Besides that the only thing I can do to offer at least some help is to share my philosophy/experience that in general one does best by assuming the feature set of a software is what it is. Compare: people on the Evernote forums asking for a better editor since years; or for tags in notes; or for clickable searches in notes. If it’s not there, either see if you can work with/around it – or pick something else. There will always be something not to like. Maybe it’s kinda like marriage; you pick the defaults you can live with
I understand that, I’m a developer myself and I know that it is hard if not impossible to satisfy all your potential customers’ expectations.
But still I think feedback from your customers is extremely important, and that’s why I want to show my view on things. I am afraid that the product has a design flaw, which is a bit different from “just” a missing feature like in your Evernote example.
Of course it’s up to the Dynalist team how they build their product, but at least I raised my hand. Attitudes like “this is how the product works, deal with it and be quiet or go somewhere else” are not healthy in the long run.

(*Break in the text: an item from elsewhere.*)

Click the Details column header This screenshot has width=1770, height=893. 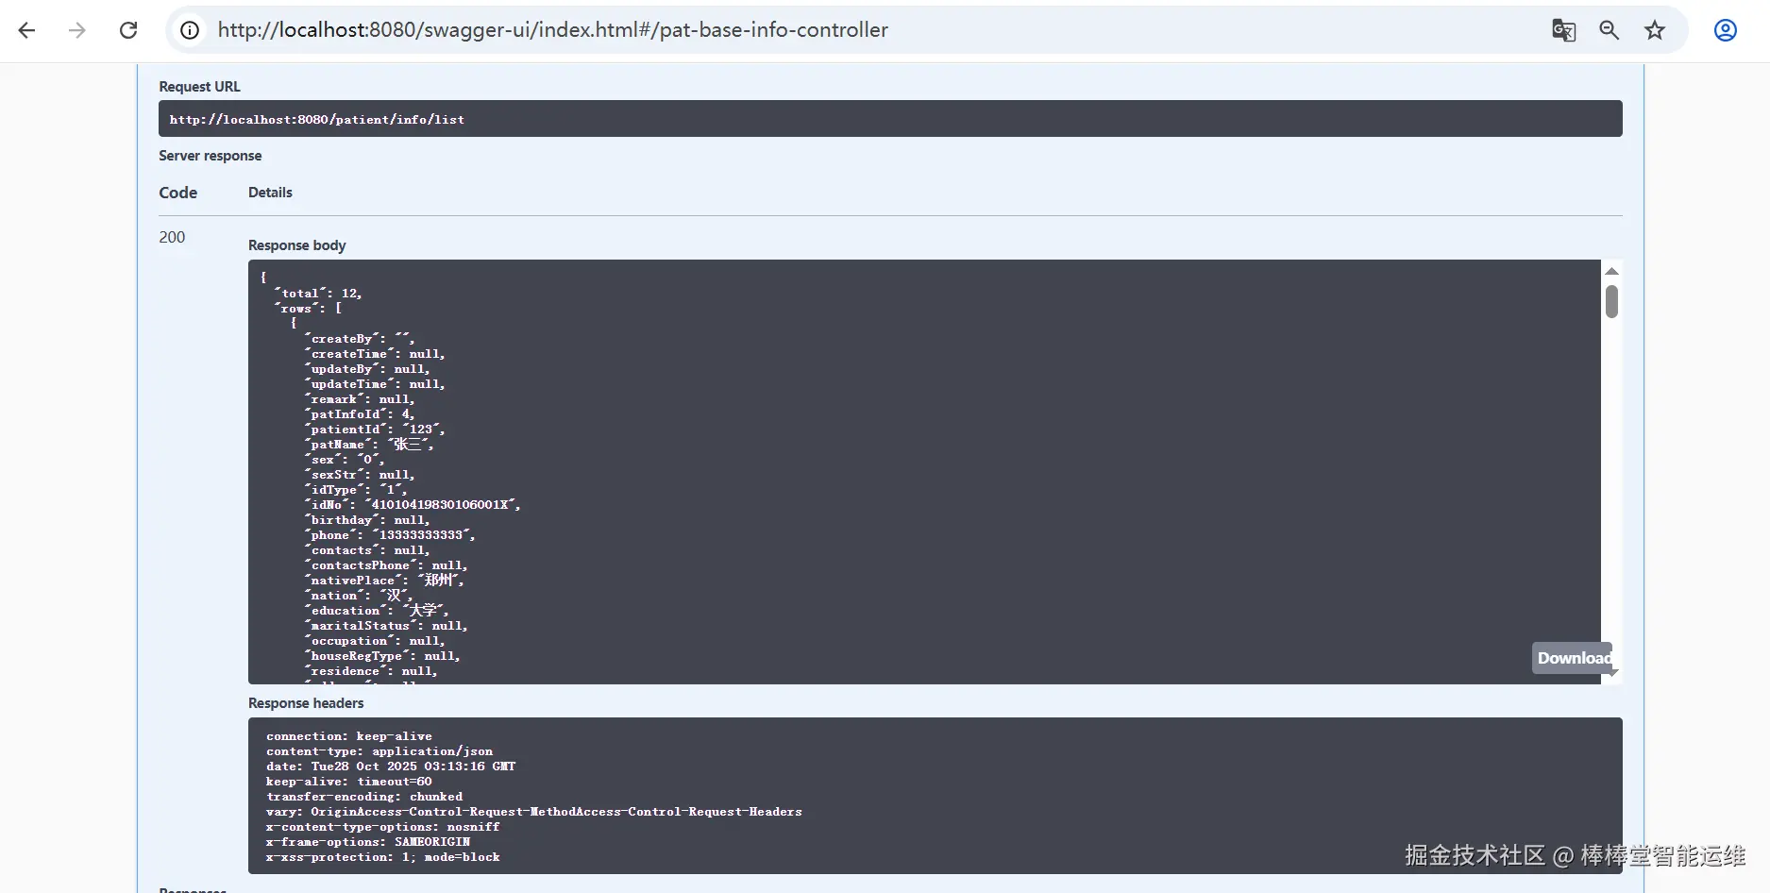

@Torben_L, thanks a lot for your feedback.
First of all I don’t think we’ve said that we’re not going to add per-bullet sharing, it’s just really complicated and would take long, given the current code base, like @ruud said.
Another thing is that Dynalist is not just a developer’s side project, we also aim to make it a working business so it can develop better in the long run. With so many things to do, picking the priority has always been hard. If we pick the “wrong” priority and throw in months without much return, Dynalist could die or be on a pause like WorkFlowy. We don’t want that to happen, so we chose to implement Google Calendar sync before per-bullet sharing, for example.

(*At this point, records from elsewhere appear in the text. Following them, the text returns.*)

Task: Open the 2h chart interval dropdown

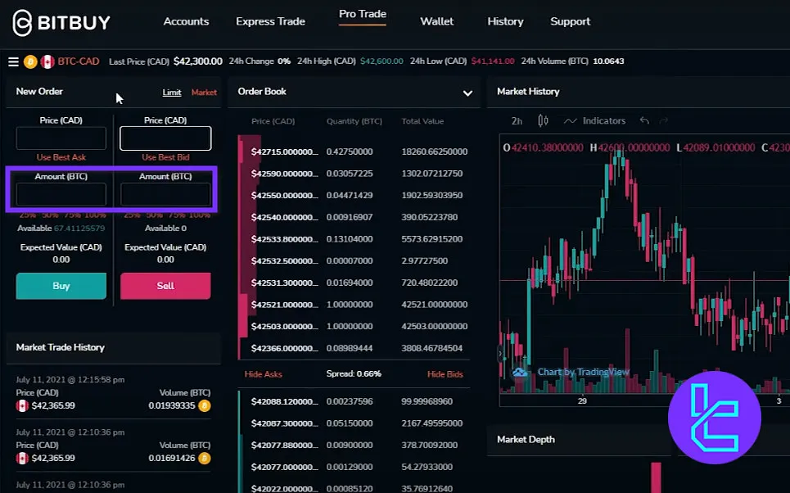Action: click(517, 121)
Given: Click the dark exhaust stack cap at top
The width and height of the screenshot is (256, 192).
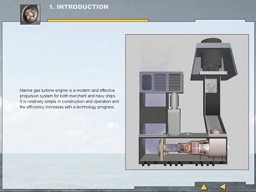Looking at the screenshot, I should pyautogui.click(x=211, y=41).
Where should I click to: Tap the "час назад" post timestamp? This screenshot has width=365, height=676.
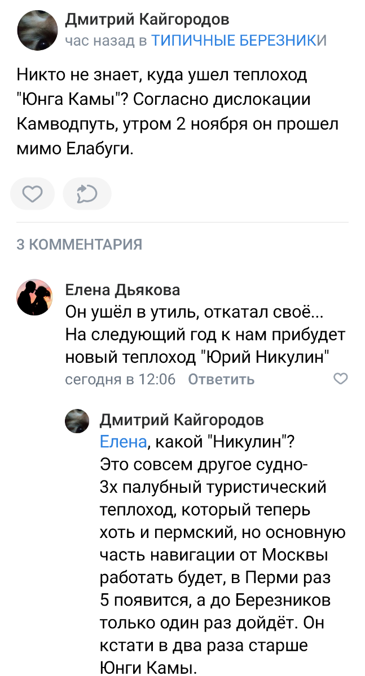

Finally, I think it’s fine that you want to let us know you think per-bullet sharing is superior, but saying things like “redundant documents feature” is counter-productive. Saying that the current Dynalist is bad won’t help you get your point cross better; I think the key thing we’re discussing here is the need to have per-bullet sharing. If you absolutely cannot tolerate the existence of documents, you wouldn’t waste time discussing things here, as you probably know it’s impossible to remove the documents feature at this point. So the only practical alternative left is to help us understand your need for per-bullet sharing (which I think you explained well), if you still want to use Dynalist.
What if your users complain that your product misses a key feature they need which would require a large portion of the code? That’s always a possibility, right? Also people do things differently, it’s helpful to know how you personally work, but I don’t think it helps the argument (something like “I do things this way, so most people do things this way, so you should do things this way”).

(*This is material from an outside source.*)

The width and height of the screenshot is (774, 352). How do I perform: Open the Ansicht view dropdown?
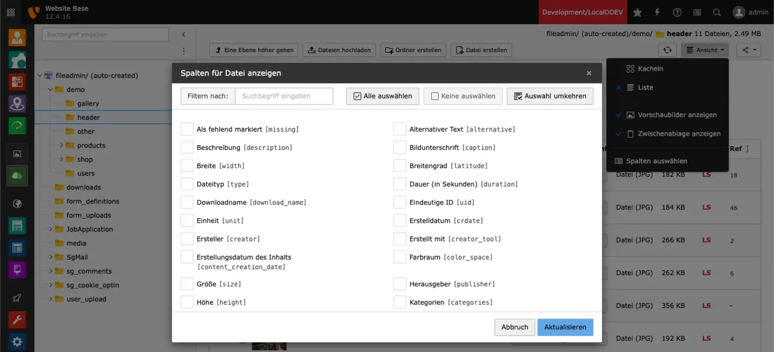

This is a negative way of putting it, I think. For example, if someone says that Facebook should remove the Like button because it encourages a type of useless social interaction or that Reddit should not nest replies and use a flat format instead. I don’t believe they would say that’s possible. It’s not “deal with it and be quiet or go somewhere else”, but more like “we’re sorry but we’re like this and it seems impossible to change; I think product X would solve your needs”. I don’t understand why you need to interpret the fact that a product is hesitant (or simply won’t) change one of its key concepts like that, it’s nothing personal. We want more users as well, but there’s a limitation of what we can do.
That’s not true. Active development is the unique setting point in comparison to WorkFlowy, and that’s what most people would say. We don’t need a second one. We truly believe documents are needed.
Endlessly nesting list approach does not go against documents in my opinion. I don’t understand why WorkFlowy’s approach is the golden standard of outliners in your opinion, but outliners have long existed before WorkFlowy, and the first outliner can date back to 1968 in Engelbart’s NLS system. OmniOutliner, another popular outliner, supports documents too. It doesn’t conflict with the philosophy of nested list approach (aka outliner), as the inventor and pioneers of this philosophy already use documents.